Sur le plan symbolique, en revanche, la visibilité est un capital politique. En résonance avec l’esprit de l’« année de la jeunesse » décrétée par les autorités, de nombreux internautes espéraient voir le président de la Fecofoot ou l’un de ses vice-présidents aux côtés des joueurs afin de témoigner d’un message d’unité. Plusieurs joueurs confient qu’ils restent concentrés sur le terrain, tout en reconnaissant qu’une photographie institutionnelle partagée aurait puissamment illustré la page tournée après la suspension de la FIFA.

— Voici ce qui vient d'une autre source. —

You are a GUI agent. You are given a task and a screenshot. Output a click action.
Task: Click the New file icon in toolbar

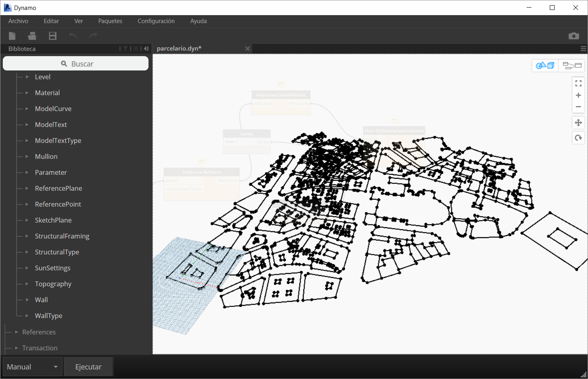(x=12, y=36)
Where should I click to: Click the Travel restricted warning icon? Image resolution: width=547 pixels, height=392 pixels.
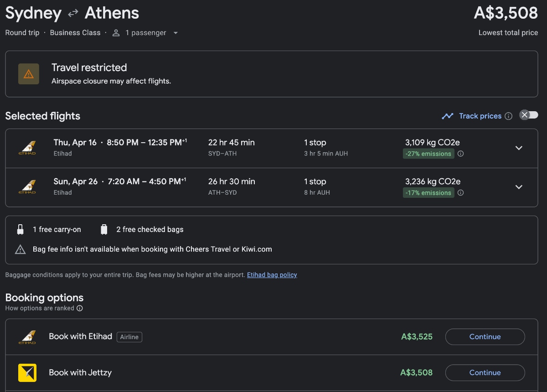pos(29,74)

Relance du football congolais : cap sur la jeunesse et l’unité
La divergence ponctuelle entre le ministère et la fédération ne saurait occulter la tendance lourde vers laquelle convergent les stratégies officielles : la consolidation des compétitions de base, la professionnalisation de l’encadrement et l’émergence d’une économie du sport capable d’offrir des carrières solides aux jeunes. Dès septembre, la fédération prévoit de relancer la Ligue 1 en formule compacte, tandis que la Direction générale des Sports finalise un programme national d’infrastructures de proximité destiné aux quartiers périphériques de Brazzaville, Pointe-Noire et Dolisie.
Les Diables rouges version Chan constituent, de fait, la vitrine la plus visible de ce chantier. Leur performance sera scrutée comme un baromètre de la cohérence des réformes. Qu’ils franchissent ou non la phase de groupes, l’important sera de démontrer qu’un football apaisé, aligné sur les meilleures pratiques, peut contribuer à la cohésion nationale. Interrogé sur l’absence de tutelle fédérale à Dar es-Salaam, le sélectionneur national s’est voulu philosophe : « Le ballon, lui, ne connaît ni les chaises protocolaires ni les virgules des communiqués. Il roule pour qui joue juste. »
Au-delà de la formule, le rendez-vous tanzanien offre au football congolais l’occasion d’articuler ses ambitions sportives avec le vivre-ensemble cher aux autorités. La fenêtre médiatique qu’ouvrira le Chan 2024 sera, espérons-le, le prélude à une saison 2024-2025 plus dense, plus inclusive et plus prospère pour toute une génération qui n’attend qu’un signal pour croire, enfin, que le football peut redevenir un horizon partagé.